Shenenberger's comments echoes Halamka's blog which states it's time for innovation to enter the health IT space. As UPMC's Shrestha stated at NHPC, one of the biggest impediments to innovation is complacency. And complacency in the healthcare space could be detrimental. Speaking at the same panel as Shrestha at NPHC on innovations disrupting healthcare, Dr. M. Chris Gibbons, chief health innovation adviser, FCC, said healthcare as it's traditionally been practiced is threatened to be left behind.​ He stated in the future, the physician's role will extend beyond just treating the patient. As potential medical devices such as wearables and voice assistants begin to disappear into clothing and into environments, Gibbons envisions a future where a patient could be treated by smart devices in the environment. For example, a smart room could detect a child with asthma had changed their breathing pattern while sleeping and raise the humidity of the room and/or administer albuterol via a smart vent so the child breathes in the medication. The child's parents would then get an automated text message about the interaction to know it happened. In this futuristic scenario, a medical adverse event was prevented without a physician. "It's an entirely new way of thinking," Gibbons said.

While not speaking directly on EHR systems, Gibbons' vision underscores that as new tech tools (perhaps artificial intelligence) and new data points enter the space, the network becomes more important. However, this presumes that data integration can be done correctly and accurately.
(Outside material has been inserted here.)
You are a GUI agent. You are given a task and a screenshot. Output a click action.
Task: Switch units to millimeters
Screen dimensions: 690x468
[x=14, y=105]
If the industry continues to deal with fractured health data and lag behind on innovation, then it will be harder and harder to take the first big leap to next generation tools as technology's capabilities continue to advance.

Even with particular hospitals and health systems, if health data isn't seamless, patients may pick up on that and take their business elsewhere. Therefore, though it may be a painful process, the need for standards and interoperability are desperately needed for innovative care to move forward.